„Erfolg besteht nicht darin, keine Fehler zu machen, sondern darin, den gleichen Fehler kein zweites Mal zu begehen.“ Ich hatte es mir in der etwas angespannten Verkehrslage kurz vor dem Erreichen des Hotels erspart, meiner lieben Frau diesen Satz des irischen Dramatikers George Bernhard Shaw (1856 – 1956) entgegenzuhalten. Wir waren wieder an der gleichen Kreuzung falsch abgebogen. Meine Frau und ich verstehen uns prima – auch im Urlaub bei großer Hitze und mit leerem Magen. Sie hat keine gute Orientierung – so wie ich. Eine ausreichende Menge an Gemeinsamkeiten fördert den Zusammenhalt einer Ehe. Natürlich ist es manchmal hilfreich, sich durch verschiedene Eigenschaften zu ergänzen. Ich kann zum Beispiel gut rückwärtsfahren und in beengten Verhältnissen zügig wenden – sie kann gut derweil die Umgebung erkunden und schöne Geschäfte und Lokale entdecken – was uns beiden nutzt. „Die Infrastruktur dieser Stadt ist hervorragend“, bemerkte sie. „Hast du eine Boutique gesehen?“ fragte ich – was sie mit einem freudestrahlenden Lächeln bejahte. Am übernächsten Tag erwarb sie dort ein schönes „Hängerl“.
Zur Infrastruktur einer Stadt gehören zudem angenehme Plätze, die ein Verweilen erlauben. In Gmunden steht direkt am Hafen eine sehr große Linde, die den hitzegeplagten Menschen kühlen Schatten spendet. Früher konnten sich die erschöpften Zugtiere der schweren mit Salz beladenen Wagen und die Fuhrleute hier erholen.
In den alten nordischen Sprachen findet sich der Wortstamm „lind“ mit den Bedeutungen weich, biegsam, geschmeidig und wohltuend. Das uns vertraute Wort „Linderung“ hat damit zu tun – und der Name des schattenspendenden Baumes mit dem weichen und biegsamen Holz – eben der Linde.
Ich sitze in ihrem Schatten und lasse die Gedanken, gleich den Schiffen auf dem See, vorüberziehen. Manches im Leben erfreute, manches nicht. Was ist mir gelungen? Wo habe ich Fehler gemacht? Sogar die gleichen mehrfach. Folge ich in bestimmten Situationen einem fragwürdigen Verhaltensmuster?
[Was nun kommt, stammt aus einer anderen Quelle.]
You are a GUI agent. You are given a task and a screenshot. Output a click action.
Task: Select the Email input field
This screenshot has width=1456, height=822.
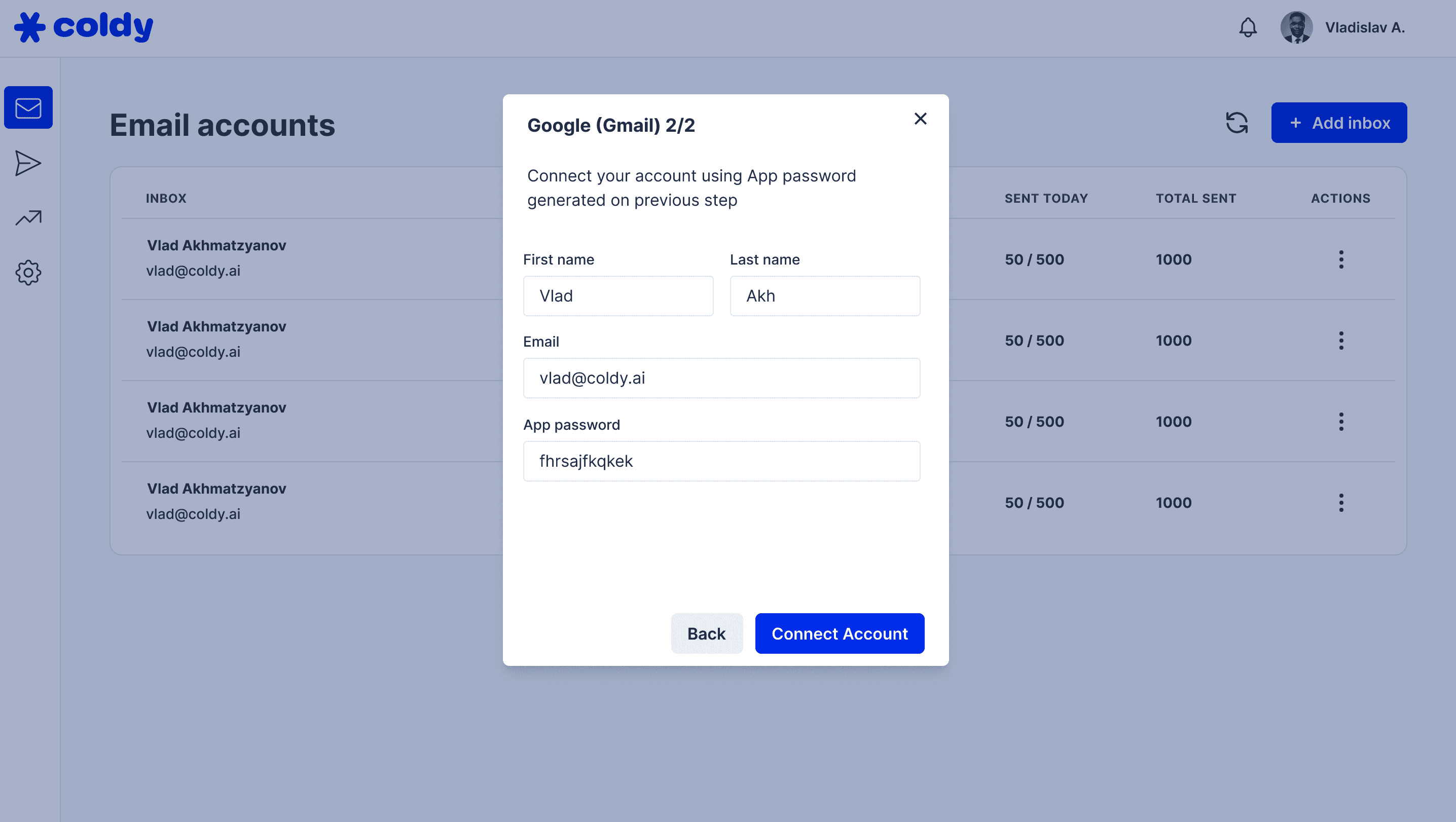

Es ist notwendig, sich für die Reflexion – das Nachdenken über das eigene Verhalten regelmäßig Zeit zu nehmen und einen passenden Ort zu finden – zum Beispiel eine Linde.
Dazu passt eine einmalige Aussage Jesu über sich selbst, die eine lindernde Wirkung hat: „Nehmt mein Joch auf euch und lernt von mir, denn ich bin sanftmütig und von Herzen demütig. So werdet ihr Ruhe finden für eure Seelen“ (Matthäus 11,29). Das Joch ist ein Tragholz, das hilft, Lasten leichter ziehen zu können. Die Lasten des Lebens bleiben – aber sie lassen sich gemeinsam mit Jesus leichter tragen. Von ihm lernen: Sanftmütigkeit und Demut im Herzen – gegenüber mir selbst und anderen.